■ Required work:
Rewrite the listing below as a JSON list of strings, with one string per line, covering the lines from the one holding "Switch to the Audio tab" through the end of the listing, inclusive. Skip blank lines and leave the pictures out.

■ Source data:
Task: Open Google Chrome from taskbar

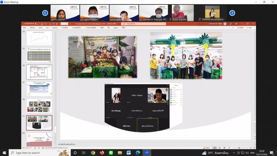Action: tap(93, 153)
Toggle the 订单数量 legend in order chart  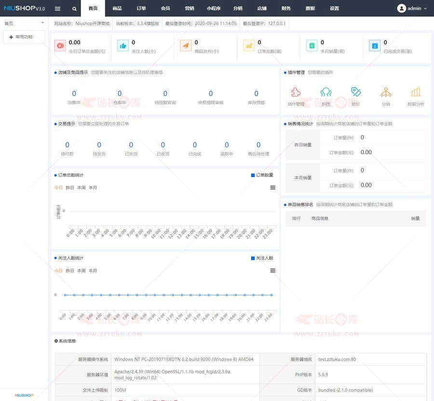click(262, 175)
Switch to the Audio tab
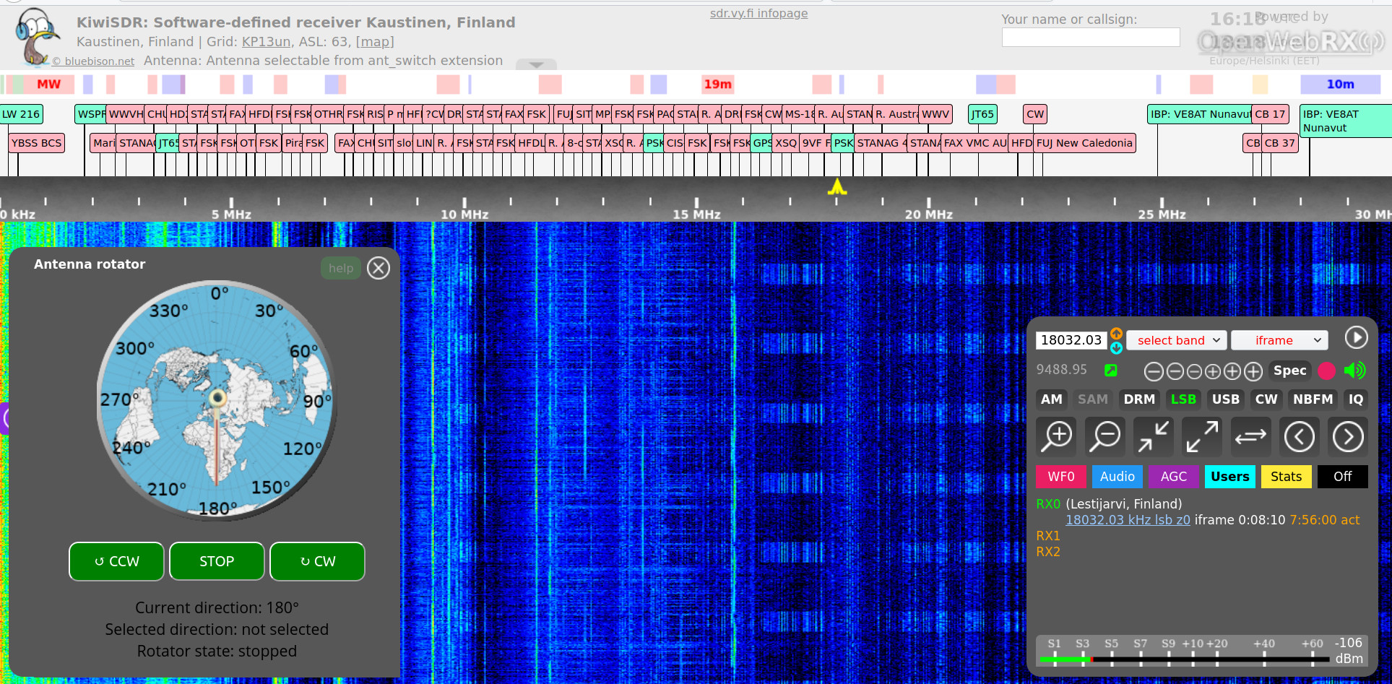 (1117, 477)
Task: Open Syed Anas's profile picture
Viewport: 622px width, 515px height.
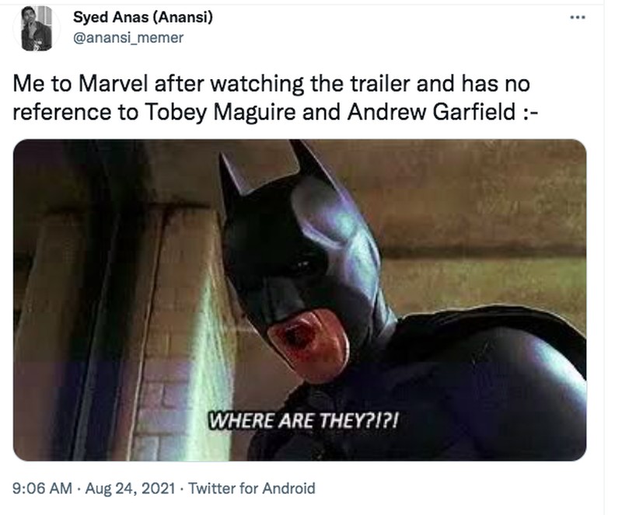Action: (x=37, y=29)
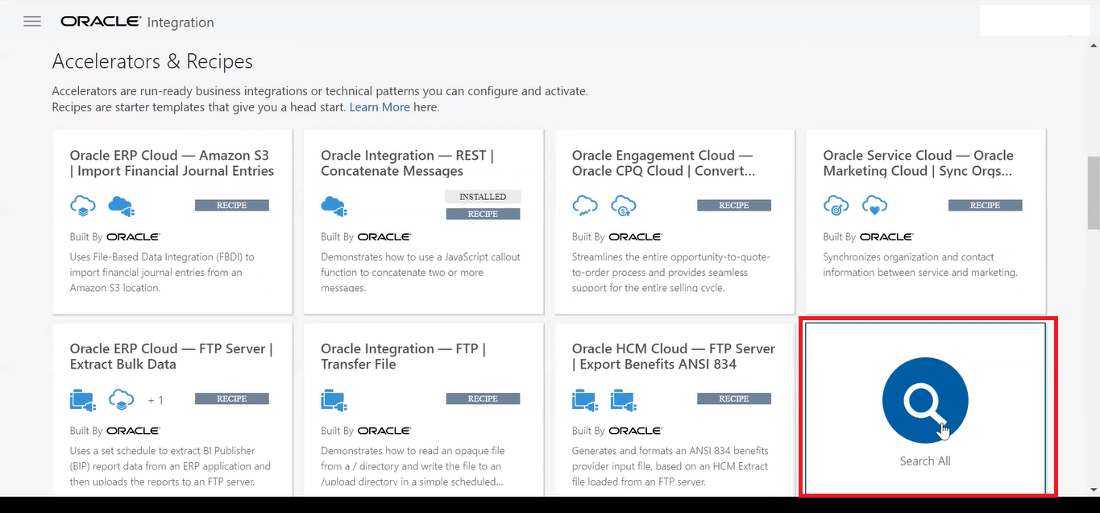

■ Response to the task:
[
  "Switch to the Audio tab",
  " (1117, 477)",
  "Task: Open Syed Anas's profile picture",
  "Viewport: 622px width, 515px height.",
  "Action: (x=37, y=29)"
]